- Produce
- Recipies
Soups are very forgiving, you can use meat, poultry or fish all of which go with a variety of vegetables - they soup wonderfully together. You can make your soup simple or carefully add flavours to enhance the soup. Try not to overload it with seasoning and spices; ideally you should be able to taste the individual ingredients in your soup - spices and extra flavours should add a little kick, little something extra or to add a little warmth in the winter.
Get into the habit of collecting and using fridge leftovers - needless to say the food should be edible and not going off. It's OK to use veg and salad stuff that look a bit lonely in the fridge but they should not be 'past it'. Don't use lettuce as it goes watery.

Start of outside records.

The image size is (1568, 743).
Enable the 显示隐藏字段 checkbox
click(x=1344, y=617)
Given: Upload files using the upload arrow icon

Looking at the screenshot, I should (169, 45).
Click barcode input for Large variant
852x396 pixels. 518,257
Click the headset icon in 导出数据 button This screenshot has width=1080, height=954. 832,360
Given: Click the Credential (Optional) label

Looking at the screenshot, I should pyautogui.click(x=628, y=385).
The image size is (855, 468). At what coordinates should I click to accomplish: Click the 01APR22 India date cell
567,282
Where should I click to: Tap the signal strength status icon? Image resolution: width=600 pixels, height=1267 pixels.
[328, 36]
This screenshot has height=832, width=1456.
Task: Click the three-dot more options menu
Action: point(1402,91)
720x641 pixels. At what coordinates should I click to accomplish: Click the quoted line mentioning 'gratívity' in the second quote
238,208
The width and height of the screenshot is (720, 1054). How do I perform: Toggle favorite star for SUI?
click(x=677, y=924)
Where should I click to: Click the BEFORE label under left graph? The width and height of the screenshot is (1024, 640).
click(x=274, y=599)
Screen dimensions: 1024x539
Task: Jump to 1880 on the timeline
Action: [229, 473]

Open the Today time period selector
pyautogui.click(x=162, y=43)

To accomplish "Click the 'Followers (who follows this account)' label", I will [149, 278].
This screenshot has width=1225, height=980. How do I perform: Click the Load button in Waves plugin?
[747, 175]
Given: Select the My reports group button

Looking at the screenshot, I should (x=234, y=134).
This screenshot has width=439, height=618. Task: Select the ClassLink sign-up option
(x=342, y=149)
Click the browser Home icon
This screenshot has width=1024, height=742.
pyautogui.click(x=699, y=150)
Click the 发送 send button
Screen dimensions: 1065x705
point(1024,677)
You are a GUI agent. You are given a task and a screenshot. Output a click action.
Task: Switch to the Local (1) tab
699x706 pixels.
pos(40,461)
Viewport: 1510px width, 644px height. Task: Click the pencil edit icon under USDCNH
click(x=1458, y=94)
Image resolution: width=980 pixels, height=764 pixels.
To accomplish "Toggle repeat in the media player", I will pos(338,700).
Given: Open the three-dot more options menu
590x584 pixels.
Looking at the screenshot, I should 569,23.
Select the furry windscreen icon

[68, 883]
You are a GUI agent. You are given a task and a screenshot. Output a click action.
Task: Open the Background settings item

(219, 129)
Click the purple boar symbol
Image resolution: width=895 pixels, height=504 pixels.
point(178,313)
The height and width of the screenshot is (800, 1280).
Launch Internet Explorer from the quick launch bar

Put leftovers in pan of boiling water, only to halfway up the ingredients is an easy measure - it's better to put in less and add more later rather than have watery soup. When everything is soft to fork, blend to the required consistency, add flavours, sea salt and black pepper etc. Use this soup the same day as you make it.
The consistency of soup is a personal thing, some soups are better slightly watery and others like chunky winter root vegetable soups are thicker. Watercress and spinach soup is very nice with a (table) spoonful of double cream added to the stock when heating the soup ready to eat.
Your unique soups will add to your five-a-day, taste how you want them to and help you to prevent waste. You'll be surprised how quick and easy it is to collect up those sad little ingredients in the bottom of the fridge and get into the habit of turning them into tasty soup.
Your fishmonger is only too happy to get rid of some of the fish waste - i.e. heads, bones and tails of fresh fish (not organs). They don't usually charge for these because they are normally thrown away. Add boiling water to about halfway up the fish bits, add sea salt, black pepper and simmer slowly (with lid on pot) for about an hour. Use a fine nylon sieve to drain the fish stock from the pot. Throw away the fish bits. This will be a concentrated fish stock and if you wish, you can either eat the fish soup as it is or you can add a few pieces of chopped, cooked carrots/fennel, cooked white fish to swim in your bowl of soup or you can ladel enough to be a fish base to a different fish soup recipe; according to what taste you want. I wouldn't over crowd this soup with vegetables because one of the lovely things about this clearer soup is it's delicious fish taste. Enjoy.